Landeros Alfonso, Ko Seyoon, Chang Jack Z, Wu Tong Tong, Lange Kenneth
Department of Statistics, University of California, Riverside, CA, 92521-0001, United States of America.
Departments of Mathematics and Biostatistics, University of California, Los Angeles, CA, 90095-1554, United States of America.
Comput Stat Data Anal. 2025 Jun;206. doi: 10.1016/j.csda.2025.108125. Epub 2025 Jan 7.
Modern biomedical datasets are often high-dimensional at multiple levels of biological organization. Practitioners must therefore grapple with data to estimate sparse or low-rank structures so as to adhere to the principle of parsimony. Further complicating matters is the presence of groups in data, each of which may have distinct associations with explanatory variables or be characterized by fundamentally different covariates. These themes in data analysis are explored in the context of classification. Vertex Discriminant Analysis (VDA) offers flexible linear and nonlinear models for classification that generalize the advantages of support vector machines to data with multiple classes. The proximal distance principle, which leverages projection and proximal operators in the design of practical algorithms, handily facilitates variable selection in VDA via nonconvex distance-to-set penalties directly controlling the number of active variables. Two flavors of sparse VDA are developed to address data in which instances may be homogeneous or heterogeneous with respect to predictors characterizing classes. Empirical studies illustrate how VDA is adapted to class-specific variable selection on simulated and real datasets, with an emphasis on applications to cancer classification via gene expression patterns.

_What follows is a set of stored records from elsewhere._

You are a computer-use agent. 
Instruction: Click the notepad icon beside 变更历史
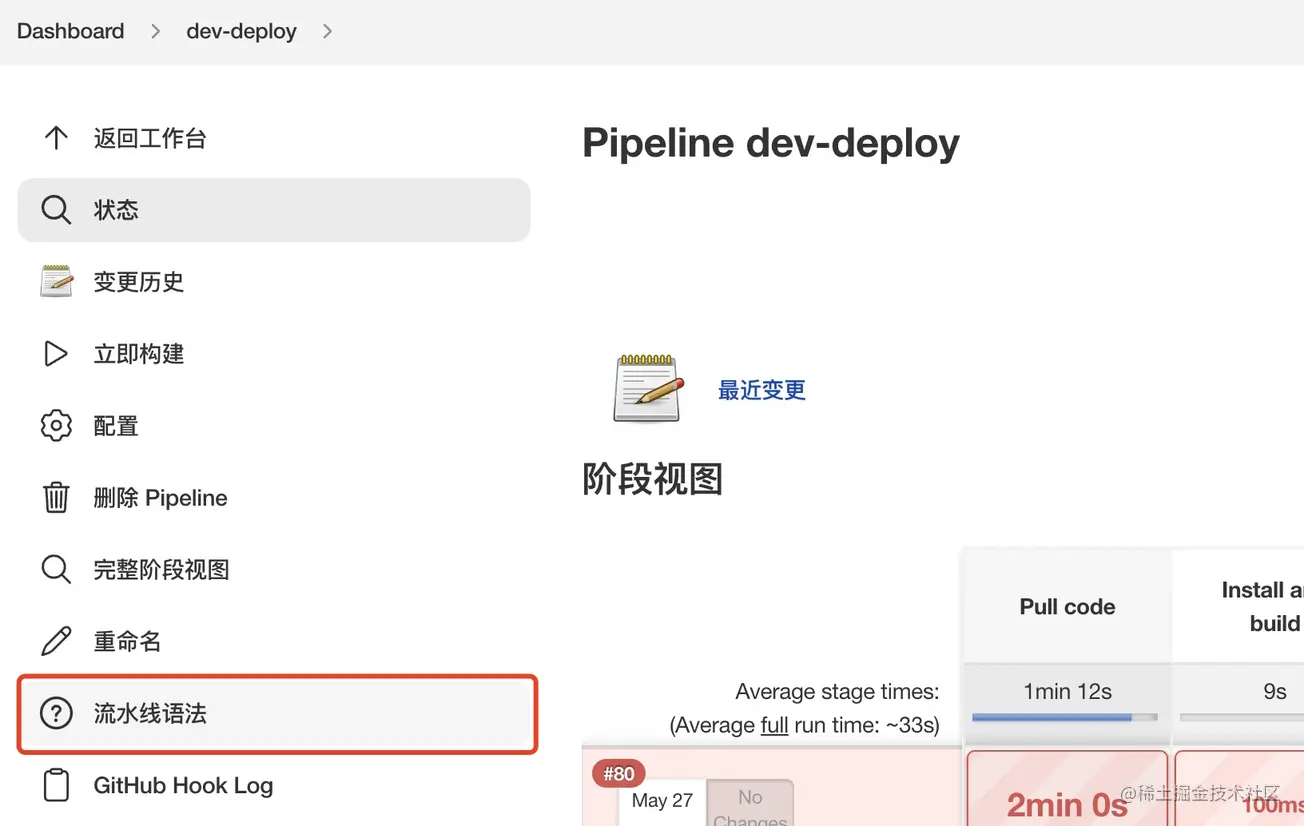point(56,282)
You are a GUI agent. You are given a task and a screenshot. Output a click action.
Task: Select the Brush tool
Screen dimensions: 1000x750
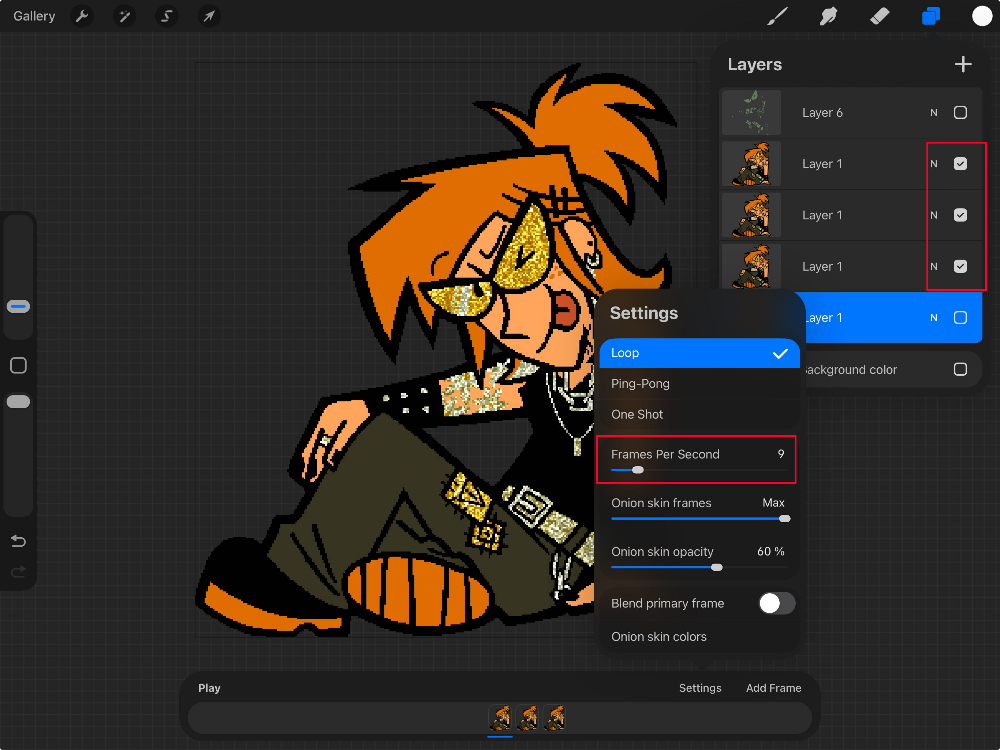[x=777, y=16]
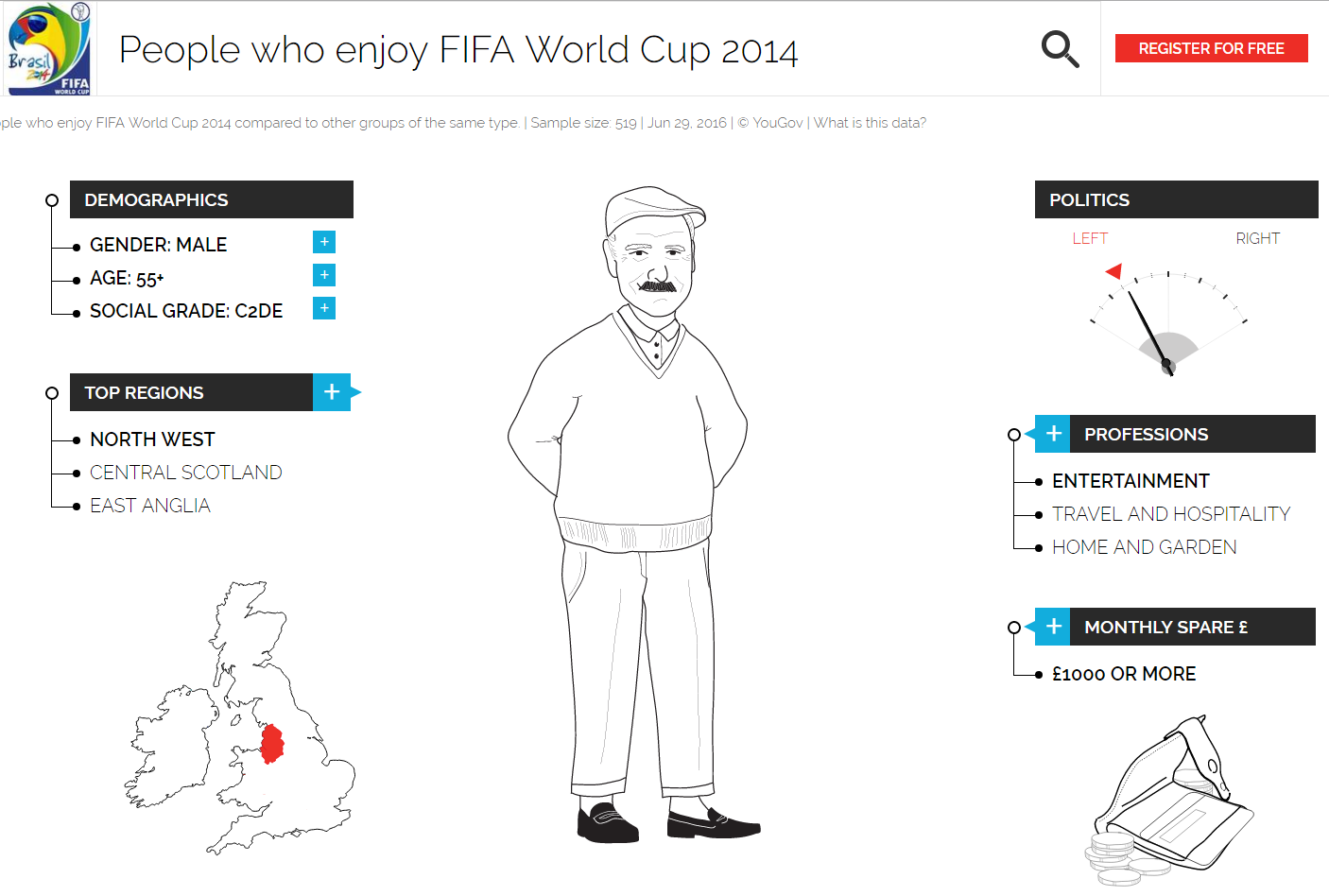1329x896 pixels.
Task: Expand details for AGE: 55+
Action: click(x=324, y=275)
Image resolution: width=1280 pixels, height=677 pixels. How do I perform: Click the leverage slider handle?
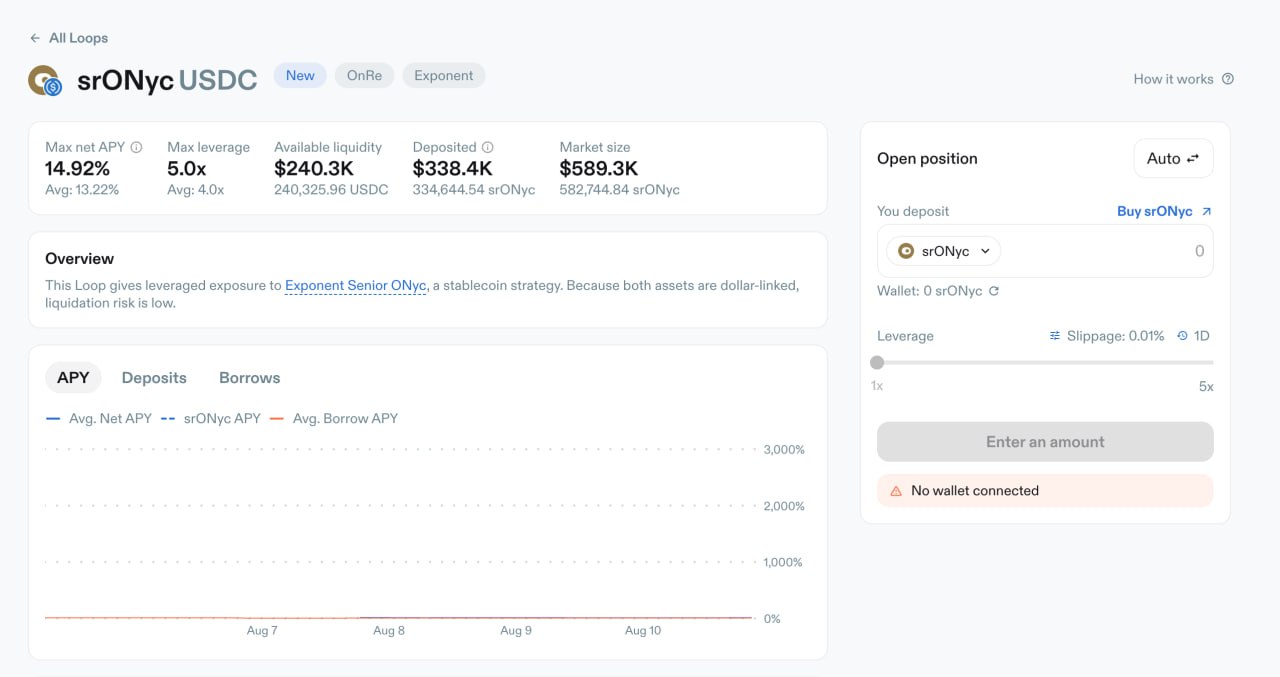pyautogui.click(x=877, y=362)
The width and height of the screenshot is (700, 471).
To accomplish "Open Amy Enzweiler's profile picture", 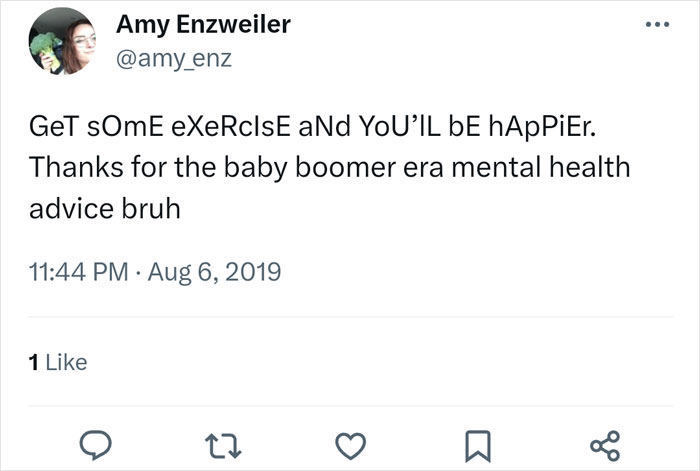I will pos(62,41).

现代生物医学数据集在生物组织的多个层面上往往是高维的。因此,从业者必须处理数据以估计稀疏或低秩结构,从而遵循简约原则。使情况更加复杂的是数据中存在分组,每组可能与解释变量有不同的关联,或者具有根本不同的协变量特征。在分类的背景下探讨了数据分析中的这些主题。顶点判别分析(VDA)为分类提供了灵活的线性和非线性模型,将支持向量机的优势推广到多类数据。近端距离原则在实用算法设计中利用投影和近端算子,通过直接控制活跃变量数量的非凸到集惩罚,方便地促进了VDA中的变量选择。开发了两种稀疏VDA来处理实例在表征类别的预测变量方面可能是同质或异质的数据。实证研究说明了VDA如何适用于模拟和真实数据集上的类特定变量选择,重点是通过基因表达模式在癌症分类中的应用。